**Entries shown:**
------------------------------------------------------------------------
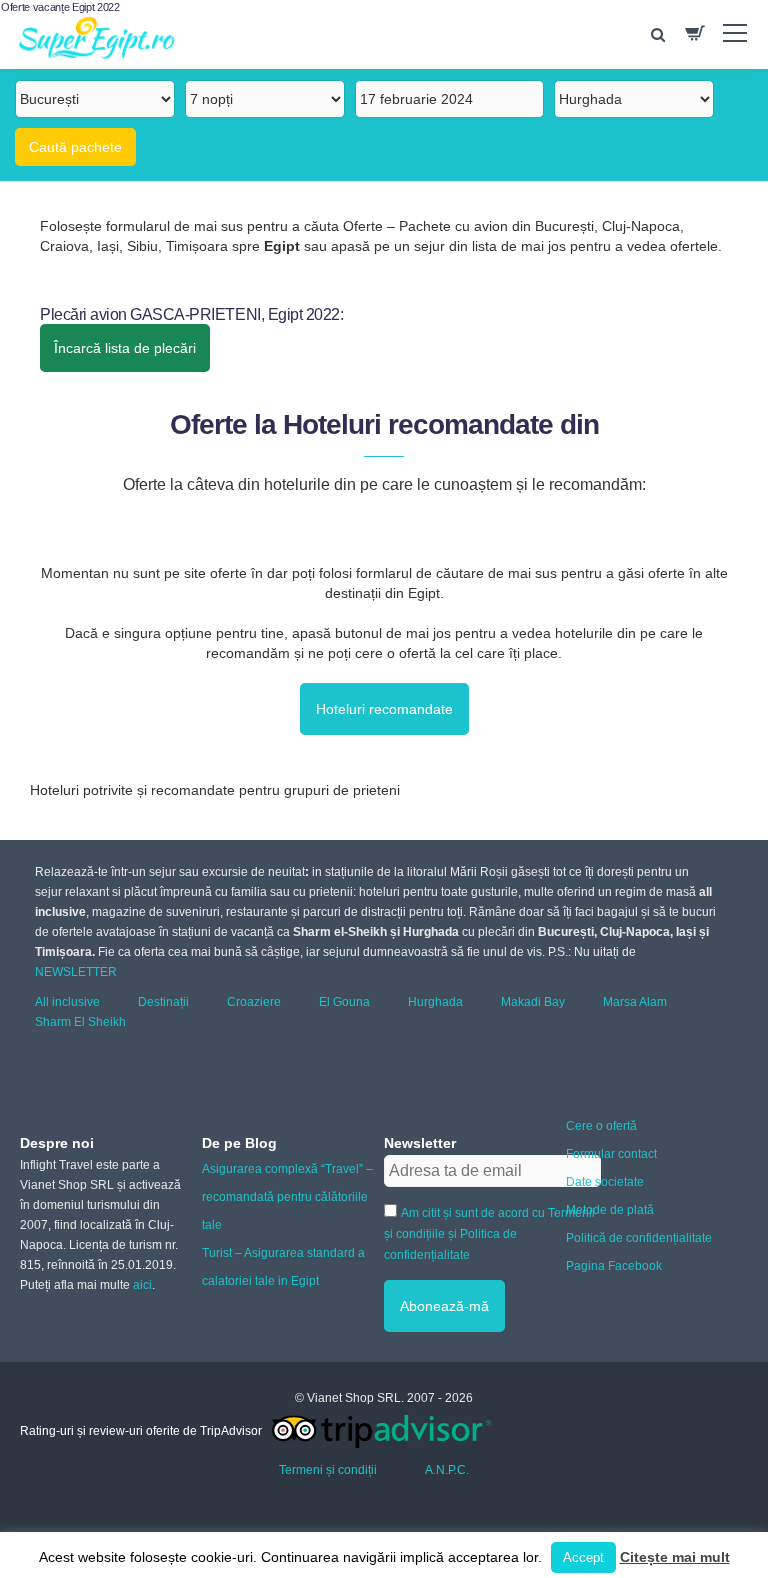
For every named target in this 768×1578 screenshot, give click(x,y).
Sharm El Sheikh (80, 1022)
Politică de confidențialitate (639, 1238)
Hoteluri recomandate (384, 709)
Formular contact (611, 1154)
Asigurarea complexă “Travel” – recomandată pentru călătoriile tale (287, 1197)
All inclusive (67, 1002)
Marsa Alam (635, 1002)
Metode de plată (610, 1210)
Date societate (605, 1182)
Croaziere (254, 1002)
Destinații (163, 1002)
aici (142, 1285)
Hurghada (435, 1002)
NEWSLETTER (76, 972)
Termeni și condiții (328, 1470)
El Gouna (344, 1002)
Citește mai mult (675, 1557)
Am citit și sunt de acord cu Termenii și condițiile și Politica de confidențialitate (489, 1234)
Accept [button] (583, 1557)
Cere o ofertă (601, 1126)
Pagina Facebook (614, 1266)
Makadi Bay (533, 1002)
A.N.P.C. (447, 1470)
------------------------------------------------------------------------
**Exercise:**
Work out, please, how many lines above contain "confidențialitate"; answer only with the number.

**Output for this task:**
2